I can't find the difference between the two?

I also can't find anything about differences between the HP Envy and the HP Envy BEATS Addition.  

Anyone care to help me out here?


----------



## wolfeking

AFAIK, The only difference between the ENVY and the Pravillion are the case stiling and the ENVY has more options available. 
The BEATS edition has a better sound system. 


If your looking into buying one, look elsewhere. HP has the worst quality laptops on the market, unless you get the Probook or other business class machines.


----------



## ChrisUlrich

What's so bad about them?  My brother has the DV7t and it works great.

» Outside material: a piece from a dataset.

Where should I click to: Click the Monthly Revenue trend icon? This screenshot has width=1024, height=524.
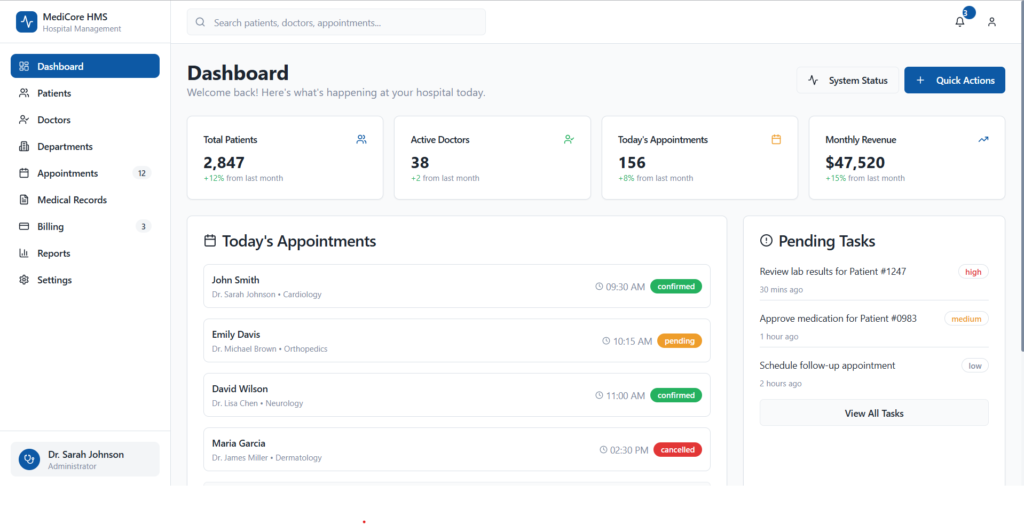(983, 140)
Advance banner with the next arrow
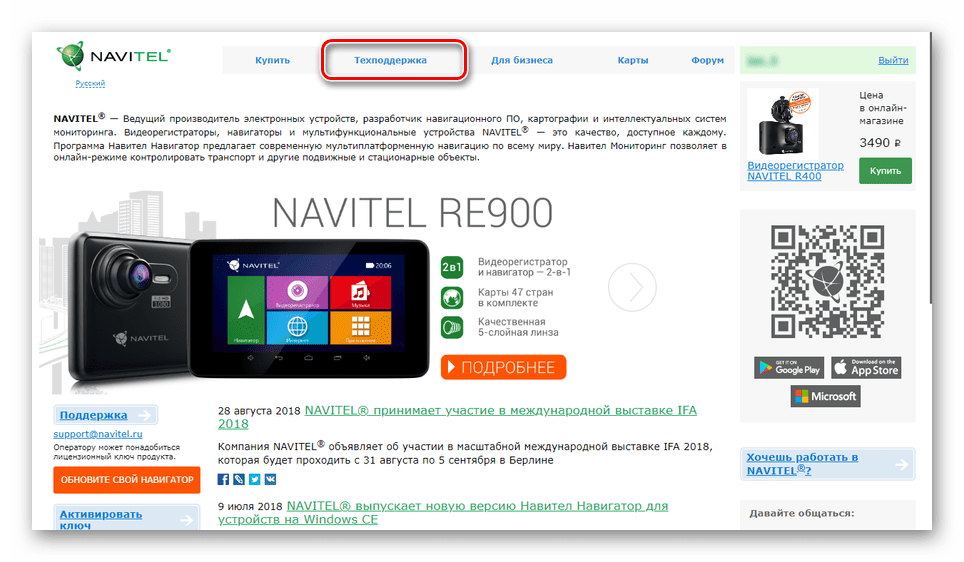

What laptop would you recommend then?


----------



## Ethan3.14159

ChrisUlrich said:


> What's so bad about them?  My brother has the DV7t and it works great.
> 
> What laptop would you recommend then?



Laptop reliability survey

That's what is so bad.


----------



## wolfeking

ChrisUlrich said:


> What's so bad about them?  My brother has the DV7t and it works great.


 The fail rate on these are more than any other brand.  I had a DV7 that was AMD powered, and it didn't even last a year before the Mobo was gone. Wasn't covered under warranty either.



ChrisUlrich said:


> What laptop would you recommend then?


Asus is good, along with Toshiba and Lenovo.


----------



## ChrisUlrich

You can't buy Asus from Asus.com.  You can't even build them.  And Toshibas are more expensive than a HP.  

Is this a rumor about older HPs?  My brothers is just about a year old and it still works great.


----------



## ChrisUlrich

Are the HP Envy's much nicer looking than a Pavillion?  I am looking for a decent looking piece of equipment as well.


----------



## wolfeking

ChrisUlrich said:


> You can't buy Asus from Asus.com.  You can't even build them.  And Toshibas are more expensive than a HP.


You have to pay for quality. Asus is the parent company of Toshiba. You get the same quality with either.  



ChrisUlrich said:


> Is this a rumor about older HPs?  My brothers is just about a year old and it still works great.


No. Quite the opposite. The 2003-back HP's had quality that reviled Asus and Toshiba. Every company has its goods and bads, but as a company, the newer HP's are bad computers. 
The DV7 and DV7t are a good example. They (the DV7((t)) ) has a design flaw of excessive heat when the GPU is under strain. This leads to Mobo failures. (the entire G series has the same problem)

Chances are that if you have the money for a Dv series, or a Envy, then you would have enough to get a Toshiba.


----------



## ChrisUlrich

The DV6T is what i'm looking at.  But I can't find a Toshiba that's comparable price/performance.  I have no ties to HP.  I'll change to a Toshiba no problem.  

I had an i3 or i5 processor
500 or 640gb (7200rpm harddrive)
4 or 6gb of DDR3
HD5650 graphics card
backlit keyboard
15" monitor
Win 7 64 bit

Think you can help me find something like that for $900-$1000?


----------



## wolfeking

http://www.toshibadirect.com/td/b2c/cdetland.to?poid=496499   everything you wanted except the HD5650.

http://www.toshibadirect.com/td/b2c/cdetland.to?poid=496198  everything with Gforce graphics (same level as the HD5650)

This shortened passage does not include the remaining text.